### [Assignment]
Reproduce, exactly and in full, only the lines below from the one containing "Teacher (183, 446)" through the one containing "Backend Programming (920, 1184)".

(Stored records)
▽
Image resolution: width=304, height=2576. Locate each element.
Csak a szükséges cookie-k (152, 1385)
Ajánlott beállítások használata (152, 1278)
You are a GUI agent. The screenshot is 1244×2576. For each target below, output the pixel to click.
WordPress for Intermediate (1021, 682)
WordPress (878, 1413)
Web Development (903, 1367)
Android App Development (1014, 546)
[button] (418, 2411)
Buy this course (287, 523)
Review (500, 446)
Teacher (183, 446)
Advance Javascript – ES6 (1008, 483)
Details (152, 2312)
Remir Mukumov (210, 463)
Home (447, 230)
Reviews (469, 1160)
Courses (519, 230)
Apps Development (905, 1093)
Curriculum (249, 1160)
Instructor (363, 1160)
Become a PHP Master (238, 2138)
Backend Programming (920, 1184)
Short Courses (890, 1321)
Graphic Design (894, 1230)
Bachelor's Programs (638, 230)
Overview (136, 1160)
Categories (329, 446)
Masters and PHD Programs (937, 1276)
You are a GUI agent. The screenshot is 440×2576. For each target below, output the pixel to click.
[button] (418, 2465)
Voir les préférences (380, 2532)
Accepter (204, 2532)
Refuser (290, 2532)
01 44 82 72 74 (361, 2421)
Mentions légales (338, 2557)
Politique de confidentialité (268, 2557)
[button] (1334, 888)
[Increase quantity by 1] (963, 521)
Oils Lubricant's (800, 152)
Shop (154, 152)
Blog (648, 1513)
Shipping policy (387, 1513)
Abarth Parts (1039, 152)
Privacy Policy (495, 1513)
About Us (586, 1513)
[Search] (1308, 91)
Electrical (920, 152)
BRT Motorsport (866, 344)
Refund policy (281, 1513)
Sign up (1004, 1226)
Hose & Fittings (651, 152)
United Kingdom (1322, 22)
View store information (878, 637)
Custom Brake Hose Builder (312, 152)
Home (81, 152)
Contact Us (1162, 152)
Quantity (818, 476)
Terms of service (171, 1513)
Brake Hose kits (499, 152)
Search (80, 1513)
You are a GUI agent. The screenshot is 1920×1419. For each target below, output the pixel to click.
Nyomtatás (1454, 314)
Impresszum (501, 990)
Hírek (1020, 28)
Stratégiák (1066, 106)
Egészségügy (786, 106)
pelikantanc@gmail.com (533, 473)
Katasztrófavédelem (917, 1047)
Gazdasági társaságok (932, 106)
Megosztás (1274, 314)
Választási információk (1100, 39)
△
### [Worked solution]
Teacher (183, 446)
Advance Javascript – ES6 (1008, 483)
Details (152, 2312)
Remir Mukumov (210, 463)
Home (447, 230)
Reviews (469, 1160)
Courses (519, 230)
Apps Development (905, 1093)
Curriculum (249, 1160)
Instructor (363, 1160)
Become a PHP Master (238, 2138)
Backend Programming (920, 1184)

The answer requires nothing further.